For Christians around the world, Christmas is the joyful celebration of the birth of Jesus. To affirm their beliefs — that God is present and hasn't abandoned them — the faith community at Abundant Life Christian School in Madison, Wisconsin, is embracing its holiday traditions just days after a deadly shooting there.
''When people say, ‘Where is your God?' He is more evident now than he's ever been to us,'' the Rev. Sarah Karlen told The Associated Press. ''I'm sure the phrase ‘Prince of Peace' and ‘God with us' is going to be leaned into a little more this year.''
Karlen is a pastor at City Church, which in the late 1970s founded the school where she's also the theater teacher. On Saturday, in the same space decorated with festive trees where students had performed their Christmas concert just the previous week, the church held the funeral of a 14-year-old student, Rubi Patricia Vergara. She was killed Monday when another student opened fire, also killing a teacher and wounding several others at the school on the same campus.
''When we say that God is with us, especially here at Christmas time — when we say, you know, Emmanuel ‘God with us,' that he came to Earth to be with us — I know beyond a shadow of a doubt each and every one of us here at City Church would say that in a very new way,'' Karlen added.
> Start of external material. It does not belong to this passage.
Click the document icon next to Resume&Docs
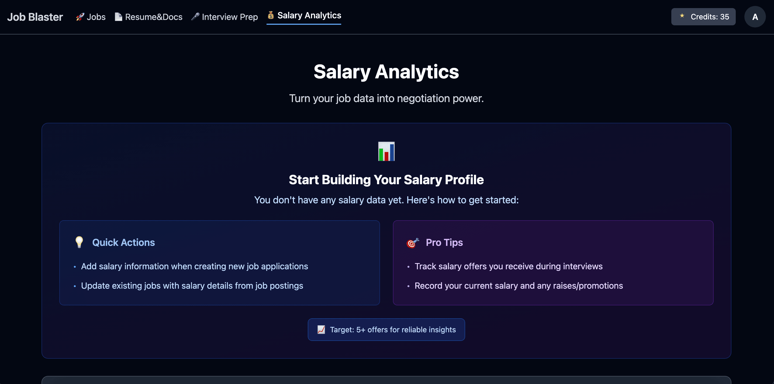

Decked in holiday light displays and a Nativity scene, the evangelical, nondenominational church with over 1,200 members also hosted a vigil service Tuesday.
Then, drawing from Scripture and particularly the Book of Job, pastors addressed the challenge of reconciling faith in a loving God with his allowing great suffering to occur.
Karlen also challenged some of the taunts on the school's social media that questioned its religious beliefs. To the assembly's applause, she repeatedly affirmed God's presence in the midst of the grieving and the weariness.
''None of us on our staff are saying that we understand why or how something happened. But we do understand that God sees us, sees things very differently than we do,'' Karlen said later.